» Instructions for the task:
Among the entries below, extract exactly the lines that run from the one with "[LinkedIn] (84, 2059)" through the one with "Urakoitsijalle (959, 1237)", both ends included.

[Data entries]

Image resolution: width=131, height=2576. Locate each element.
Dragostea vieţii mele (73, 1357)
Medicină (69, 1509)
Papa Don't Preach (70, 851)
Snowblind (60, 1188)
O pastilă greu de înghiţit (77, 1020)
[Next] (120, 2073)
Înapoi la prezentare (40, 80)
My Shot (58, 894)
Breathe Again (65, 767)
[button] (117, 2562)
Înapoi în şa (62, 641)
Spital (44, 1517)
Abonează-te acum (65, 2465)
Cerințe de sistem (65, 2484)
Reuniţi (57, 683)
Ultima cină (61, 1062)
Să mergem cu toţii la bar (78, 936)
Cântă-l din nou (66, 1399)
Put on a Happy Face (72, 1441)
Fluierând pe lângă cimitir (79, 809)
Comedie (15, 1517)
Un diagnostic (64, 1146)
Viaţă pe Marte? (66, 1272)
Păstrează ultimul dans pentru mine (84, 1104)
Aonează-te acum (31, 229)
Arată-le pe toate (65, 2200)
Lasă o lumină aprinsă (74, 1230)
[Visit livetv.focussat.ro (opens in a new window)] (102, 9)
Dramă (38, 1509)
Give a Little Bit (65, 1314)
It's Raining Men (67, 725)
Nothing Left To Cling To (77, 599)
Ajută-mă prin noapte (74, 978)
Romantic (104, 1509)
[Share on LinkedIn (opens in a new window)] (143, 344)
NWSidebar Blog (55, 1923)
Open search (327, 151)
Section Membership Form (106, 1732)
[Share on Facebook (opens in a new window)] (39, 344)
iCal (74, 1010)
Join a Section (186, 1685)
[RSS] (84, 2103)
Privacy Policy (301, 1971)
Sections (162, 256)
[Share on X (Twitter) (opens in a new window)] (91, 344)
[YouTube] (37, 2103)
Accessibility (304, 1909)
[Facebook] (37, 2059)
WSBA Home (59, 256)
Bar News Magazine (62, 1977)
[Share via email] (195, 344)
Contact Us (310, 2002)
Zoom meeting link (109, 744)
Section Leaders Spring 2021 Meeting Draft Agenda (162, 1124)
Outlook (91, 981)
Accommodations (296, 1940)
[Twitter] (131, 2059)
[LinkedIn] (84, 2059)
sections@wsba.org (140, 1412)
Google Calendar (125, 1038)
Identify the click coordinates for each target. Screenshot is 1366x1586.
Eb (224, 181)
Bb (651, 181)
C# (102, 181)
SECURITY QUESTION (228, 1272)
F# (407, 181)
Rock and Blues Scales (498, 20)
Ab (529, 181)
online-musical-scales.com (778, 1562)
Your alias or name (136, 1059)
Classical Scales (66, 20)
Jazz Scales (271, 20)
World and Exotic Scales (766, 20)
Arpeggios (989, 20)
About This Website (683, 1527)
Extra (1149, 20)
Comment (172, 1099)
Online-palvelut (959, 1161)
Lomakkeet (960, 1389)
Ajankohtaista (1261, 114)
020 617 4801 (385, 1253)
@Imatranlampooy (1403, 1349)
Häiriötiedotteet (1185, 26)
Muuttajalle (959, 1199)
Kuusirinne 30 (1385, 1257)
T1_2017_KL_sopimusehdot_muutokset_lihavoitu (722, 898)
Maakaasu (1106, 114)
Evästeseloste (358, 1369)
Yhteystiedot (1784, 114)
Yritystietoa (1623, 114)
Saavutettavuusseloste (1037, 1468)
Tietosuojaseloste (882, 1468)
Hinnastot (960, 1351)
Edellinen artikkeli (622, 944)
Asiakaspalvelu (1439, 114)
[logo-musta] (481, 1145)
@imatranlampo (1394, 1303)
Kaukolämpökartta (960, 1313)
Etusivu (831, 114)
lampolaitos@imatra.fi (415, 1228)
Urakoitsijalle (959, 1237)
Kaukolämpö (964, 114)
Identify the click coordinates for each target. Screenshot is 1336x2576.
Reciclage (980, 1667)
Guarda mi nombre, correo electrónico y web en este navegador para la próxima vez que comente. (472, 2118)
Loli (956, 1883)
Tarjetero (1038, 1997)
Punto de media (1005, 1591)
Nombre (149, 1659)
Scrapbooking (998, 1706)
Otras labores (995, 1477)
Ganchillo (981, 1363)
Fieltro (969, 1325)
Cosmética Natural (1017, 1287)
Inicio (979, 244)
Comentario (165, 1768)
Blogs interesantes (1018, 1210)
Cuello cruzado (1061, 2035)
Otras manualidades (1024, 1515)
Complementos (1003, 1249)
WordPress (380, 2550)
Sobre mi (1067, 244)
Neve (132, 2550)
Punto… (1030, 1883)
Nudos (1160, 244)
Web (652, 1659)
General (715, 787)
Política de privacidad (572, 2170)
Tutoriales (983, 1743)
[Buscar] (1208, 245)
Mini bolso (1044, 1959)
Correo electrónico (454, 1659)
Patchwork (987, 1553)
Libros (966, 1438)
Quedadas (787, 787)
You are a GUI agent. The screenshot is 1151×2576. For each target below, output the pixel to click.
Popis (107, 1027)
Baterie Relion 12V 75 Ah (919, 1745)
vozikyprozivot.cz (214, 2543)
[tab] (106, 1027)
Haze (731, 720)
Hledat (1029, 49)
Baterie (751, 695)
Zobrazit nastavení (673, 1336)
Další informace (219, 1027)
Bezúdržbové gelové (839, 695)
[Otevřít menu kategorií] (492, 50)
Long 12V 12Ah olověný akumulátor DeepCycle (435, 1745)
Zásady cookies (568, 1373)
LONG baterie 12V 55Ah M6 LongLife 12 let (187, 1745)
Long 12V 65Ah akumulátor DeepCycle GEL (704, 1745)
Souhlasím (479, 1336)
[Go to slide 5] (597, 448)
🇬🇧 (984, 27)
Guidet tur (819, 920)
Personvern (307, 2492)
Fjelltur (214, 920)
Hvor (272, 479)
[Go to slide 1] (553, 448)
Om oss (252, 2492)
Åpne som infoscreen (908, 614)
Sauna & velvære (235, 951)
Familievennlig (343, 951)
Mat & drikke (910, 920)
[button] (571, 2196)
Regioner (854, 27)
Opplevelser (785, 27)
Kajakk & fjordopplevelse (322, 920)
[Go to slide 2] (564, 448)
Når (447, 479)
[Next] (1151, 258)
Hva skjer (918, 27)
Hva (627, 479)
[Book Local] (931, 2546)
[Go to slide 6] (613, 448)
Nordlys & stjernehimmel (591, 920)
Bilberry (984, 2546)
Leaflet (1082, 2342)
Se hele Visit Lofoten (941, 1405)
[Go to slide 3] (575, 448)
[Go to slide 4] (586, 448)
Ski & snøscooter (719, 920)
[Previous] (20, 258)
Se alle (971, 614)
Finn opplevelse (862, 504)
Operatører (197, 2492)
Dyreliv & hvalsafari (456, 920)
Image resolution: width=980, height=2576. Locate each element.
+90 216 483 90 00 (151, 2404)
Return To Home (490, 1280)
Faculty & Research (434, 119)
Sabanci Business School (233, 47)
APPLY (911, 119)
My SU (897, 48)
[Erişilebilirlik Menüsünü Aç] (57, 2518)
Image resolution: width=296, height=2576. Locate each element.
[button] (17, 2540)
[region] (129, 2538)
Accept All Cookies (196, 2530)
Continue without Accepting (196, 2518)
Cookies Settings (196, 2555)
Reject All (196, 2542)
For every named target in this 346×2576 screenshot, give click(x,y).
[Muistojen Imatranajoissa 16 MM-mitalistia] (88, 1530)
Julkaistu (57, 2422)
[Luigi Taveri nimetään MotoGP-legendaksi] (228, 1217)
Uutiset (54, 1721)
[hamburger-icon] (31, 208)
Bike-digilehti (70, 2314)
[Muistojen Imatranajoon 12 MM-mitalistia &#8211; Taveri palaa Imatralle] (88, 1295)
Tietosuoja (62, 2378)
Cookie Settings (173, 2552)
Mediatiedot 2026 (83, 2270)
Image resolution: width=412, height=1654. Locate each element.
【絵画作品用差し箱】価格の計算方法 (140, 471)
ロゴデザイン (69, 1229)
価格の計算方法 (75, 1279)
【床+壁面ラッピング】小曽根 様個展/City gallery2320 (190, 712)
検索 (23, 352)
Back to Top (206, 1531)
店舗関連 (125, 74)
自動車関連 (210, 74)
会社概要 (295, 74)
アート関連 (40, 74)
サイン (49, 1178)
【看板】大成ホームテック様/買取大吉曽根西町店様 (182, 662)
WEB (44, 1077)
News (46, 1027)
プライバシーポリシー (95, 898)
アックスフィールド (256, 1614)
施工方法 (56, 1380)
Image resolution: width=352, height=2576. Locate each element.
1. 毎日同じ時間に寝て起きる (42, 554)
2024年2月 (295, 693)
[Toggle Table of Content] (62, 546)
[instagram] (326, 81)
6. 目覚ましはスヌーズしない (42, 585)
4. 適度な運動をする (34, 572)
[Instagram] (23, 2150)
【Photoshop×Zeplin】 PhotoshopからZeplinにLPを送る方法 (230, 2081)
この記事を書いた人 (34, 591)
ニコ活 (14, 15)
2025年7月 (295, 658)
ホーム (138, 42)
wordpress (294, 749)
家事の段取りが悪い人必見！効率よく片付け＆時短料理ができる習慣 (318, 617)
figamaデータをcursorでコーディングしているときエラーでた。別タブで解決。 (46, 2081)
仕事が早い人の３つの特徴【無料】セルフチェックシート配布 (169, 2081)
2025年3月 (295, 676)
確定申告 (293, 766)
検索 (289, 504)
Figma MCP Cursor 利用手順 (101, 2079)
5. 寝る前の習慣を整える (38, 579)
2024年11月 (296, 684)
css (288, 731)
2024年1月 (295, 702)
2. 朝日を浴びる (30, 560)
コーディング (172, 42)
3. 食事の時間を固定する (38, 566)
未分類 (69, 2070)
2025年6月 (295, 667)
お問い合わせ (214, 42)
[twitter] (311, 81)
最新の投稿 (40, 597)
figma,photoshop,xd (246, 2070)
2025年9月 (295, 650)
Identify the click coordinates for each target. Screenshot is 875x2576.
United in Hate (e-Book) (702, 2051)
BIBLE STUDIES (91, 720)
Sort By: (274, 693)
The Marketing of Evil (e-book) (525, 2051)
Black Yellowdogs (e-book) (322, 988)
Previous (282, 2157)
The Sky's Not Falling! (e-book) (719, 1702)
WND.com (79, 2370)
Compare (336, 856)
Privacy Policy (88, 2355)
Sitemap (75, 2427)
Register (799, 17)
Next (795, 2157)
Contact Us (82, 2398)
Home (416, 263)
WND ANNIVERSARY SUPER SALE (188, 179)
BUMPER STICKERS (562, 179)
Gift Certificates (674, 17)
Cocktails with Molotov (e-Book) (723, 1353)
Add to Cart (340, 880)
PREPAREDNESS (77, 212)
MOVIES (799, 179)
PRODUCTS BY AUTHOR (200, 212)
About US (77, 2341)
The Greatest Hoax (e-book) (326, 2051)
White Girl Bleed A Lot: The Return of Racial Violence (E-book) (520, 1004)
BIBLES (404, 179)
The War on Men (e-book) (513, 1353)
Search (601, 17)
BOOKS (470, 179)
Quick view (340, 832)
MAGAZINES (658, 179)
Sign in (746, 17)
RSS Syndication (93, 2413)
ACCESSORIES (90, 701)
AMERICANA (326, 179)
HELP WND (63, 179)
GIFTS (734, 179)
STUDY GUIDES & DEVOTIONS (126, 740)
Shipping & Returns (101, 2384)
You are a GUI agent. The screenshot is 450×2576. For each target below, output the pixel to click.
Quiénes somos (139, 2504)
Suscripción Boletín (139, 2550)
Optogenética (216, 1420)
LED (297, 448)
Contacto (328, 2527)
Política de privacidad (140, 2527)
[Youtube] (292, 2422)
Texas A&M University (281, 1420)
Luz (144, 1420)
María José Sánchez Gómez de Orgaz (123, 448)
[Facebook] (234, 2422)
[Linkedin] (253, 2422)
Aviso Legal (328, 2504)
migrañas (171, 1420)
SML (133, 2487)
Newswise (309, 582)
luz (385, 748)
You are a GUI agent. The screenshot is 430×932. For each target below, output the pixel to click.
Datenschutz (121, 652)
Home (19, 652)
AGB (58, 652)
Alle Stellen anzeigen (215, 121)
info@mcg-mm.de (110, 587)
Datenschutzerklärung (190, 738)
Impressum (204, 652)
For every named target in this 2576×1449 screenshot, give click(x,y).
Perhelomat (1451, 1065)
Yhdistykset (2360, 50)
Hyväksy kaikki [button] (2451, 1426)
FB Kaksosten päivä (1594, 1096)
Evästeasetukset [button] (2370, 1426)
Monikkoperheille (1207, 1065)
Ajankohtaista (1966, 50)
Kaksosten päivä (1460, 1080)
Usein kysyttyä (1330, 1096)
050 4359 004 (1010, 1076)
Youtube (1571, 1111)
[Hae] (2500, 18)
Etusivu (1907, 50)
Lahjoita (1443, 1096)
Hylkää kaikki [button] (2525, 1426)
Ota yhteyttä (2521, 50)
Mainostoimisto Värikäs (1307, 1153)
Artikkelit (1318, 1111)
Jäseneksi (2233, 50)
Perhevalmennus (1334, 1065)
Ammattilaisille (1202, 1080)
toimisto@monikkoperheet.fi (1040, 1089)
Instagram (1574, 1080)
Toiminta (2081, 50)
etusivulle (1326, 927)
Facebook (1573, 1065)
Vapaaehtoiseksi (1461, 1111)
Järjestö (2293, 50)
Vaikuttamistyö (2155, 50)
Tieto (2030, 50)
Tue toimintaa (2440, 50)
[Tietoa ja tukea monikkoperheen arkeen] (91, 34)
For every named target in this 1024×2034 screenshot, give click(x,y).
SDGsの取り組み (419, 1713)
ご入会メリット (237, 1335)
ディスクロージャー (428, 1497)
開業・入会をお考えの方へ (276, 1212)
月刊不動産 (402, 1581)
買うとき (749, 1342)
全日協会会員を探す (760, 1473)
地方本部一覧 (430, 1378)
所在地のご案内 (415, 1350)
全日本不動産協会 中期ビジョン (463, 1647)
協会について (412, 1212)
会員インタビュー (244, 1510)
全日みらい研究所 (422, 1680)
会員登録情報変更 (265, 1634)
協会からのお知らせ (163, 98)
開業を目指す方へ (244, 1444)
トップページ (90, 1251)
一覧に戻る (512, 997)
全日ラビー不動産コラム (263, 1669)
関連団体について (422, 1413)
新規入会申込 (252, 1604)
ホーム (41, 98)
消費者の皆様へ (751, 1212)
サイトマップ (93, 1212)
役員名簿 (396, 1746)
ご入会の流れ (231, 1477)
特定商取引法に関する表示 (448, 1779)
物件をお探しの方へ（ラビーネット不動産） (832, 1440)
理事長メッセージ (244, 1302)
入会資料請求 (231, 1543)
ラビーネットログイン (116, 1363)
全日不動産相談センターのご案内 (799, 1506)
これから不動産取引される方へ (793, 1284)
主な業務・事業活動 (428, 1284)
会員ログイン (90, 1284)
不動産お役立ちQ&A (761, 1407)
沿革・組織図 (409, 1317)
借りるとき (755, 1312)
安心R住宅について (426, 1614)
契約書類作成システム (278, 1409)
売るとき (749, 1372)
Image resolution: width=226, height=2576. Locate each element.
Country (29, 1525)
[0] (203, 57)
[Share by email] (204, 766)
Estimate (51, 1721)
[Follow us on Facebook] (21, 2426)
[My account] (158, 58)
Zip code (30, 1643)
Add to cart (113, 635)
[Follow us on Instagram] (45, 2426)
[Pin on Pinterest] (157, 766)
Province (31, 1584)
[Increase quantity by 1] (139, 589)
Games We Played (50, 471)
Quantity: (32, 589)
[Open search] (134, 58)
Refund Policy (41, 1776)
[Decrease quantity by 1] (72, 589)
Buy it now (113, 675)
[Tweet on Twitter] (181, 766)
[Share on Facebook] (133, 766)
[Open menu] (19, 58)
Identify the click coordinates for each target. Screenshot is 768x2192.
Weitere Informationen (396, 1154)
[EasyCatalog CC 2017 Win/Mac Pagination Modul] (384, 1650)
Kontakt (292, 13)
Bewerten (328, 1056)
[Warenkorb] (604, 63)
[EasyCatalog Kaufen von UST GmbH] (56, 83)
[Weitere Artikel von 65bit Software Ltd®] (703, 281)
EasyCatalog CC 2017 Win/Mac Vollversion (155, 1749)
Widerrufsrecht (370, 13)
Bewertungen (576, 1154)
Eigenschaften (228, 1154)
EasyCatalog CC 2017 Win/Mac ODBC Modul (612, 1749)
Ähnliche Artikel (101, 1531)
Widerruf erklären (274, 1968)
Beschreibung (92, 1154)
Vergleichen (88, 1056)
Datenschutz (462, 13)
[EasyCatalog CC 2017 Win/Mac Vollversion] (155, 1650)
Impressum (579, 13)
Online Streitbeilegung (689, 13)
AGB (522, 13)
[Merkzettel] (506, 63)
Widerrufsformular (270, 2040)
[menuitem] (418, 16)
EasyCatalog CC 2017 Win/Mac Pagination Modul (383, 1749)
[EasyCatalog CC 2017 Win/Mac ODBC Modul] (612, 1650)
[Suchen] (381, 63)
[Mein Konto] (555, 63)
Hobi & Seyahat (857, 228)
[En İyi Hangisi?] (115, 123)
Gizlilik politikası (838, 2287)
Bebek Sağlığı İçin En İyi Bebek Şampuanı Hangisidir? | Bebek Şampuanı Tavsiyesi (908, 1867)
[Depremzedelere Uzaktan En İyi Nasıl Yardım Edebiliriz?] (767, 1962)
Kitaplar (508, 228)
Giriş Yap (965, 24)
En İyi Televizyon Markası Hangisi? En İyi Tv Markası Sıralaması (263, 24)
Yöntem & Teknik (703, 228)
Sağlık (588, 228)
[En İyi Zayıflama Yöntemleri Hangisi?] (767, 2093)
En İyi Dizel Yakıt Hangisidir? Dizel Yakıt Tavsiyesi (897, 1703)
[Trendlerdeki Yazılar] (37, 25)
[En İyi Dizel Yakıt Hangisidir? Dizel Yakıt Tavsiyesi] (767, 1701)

» Your solution:
[LinkedIn] (84, 2059)
sections@wsba.org (140, 1412)
Google Calendar (125, 1038)
Identify the click coordinates for each target. Screenshot is 1366x1586.
Eb (224, 181)
Bb (651, 181)
C# (102, 181)
SECURITY QUESTION (228, 1272)
F# (407, 181)
Rock and Blues Scales (498, 20)
Ab (529, 181)
online-musical-scales.com (778, 1562)
Your alias or name (136, 1059)
Classical Scales (66, 20)
Jazz Scales (271, 20)
World and Exotic Scales (766, 20)
Arpeggios (989, 20)
About This Website (683, 1527)
Extra (1149, 20)
Comment (172, 1099)
Online-palvelut (959, 1161)
Lomakkeet (960, 1389)
Ajankohtaista (1261, 114)
020 617 4801 (385, 1253)
@Imatranlampooy (1403, 1349)
Häiriötiedotteet (1185, 26)
Muuttajalle (959, 1199)
Kuusirinne 30 (1385, 1257)
T1_2017_KL_sopimusehdot_muutokset_lihavoitu (722, 898)
Maakaasu (1106, 114)
Evästeseloste (358, 1369)
Yhteystiedot (1784, 114)
Yritystietoa (1623, 114)
Saavutettavuusseloste (1037, 1468)
Tietosuojaseloste (882, 1468)
Hinnastot (960, 1351)
Edellinen artikkeli (622, 944)
Asiakaspalvelu (1439, 114)
[logo-musta] (481, 1145)
@imatranlampo (1394, 1303)
Kaukolämpökartta (960, 1313)
Etusivu (831, 114)
lampolaitos@imatra.fi (415, 1228)
Urakoitsijalle (959, 1237)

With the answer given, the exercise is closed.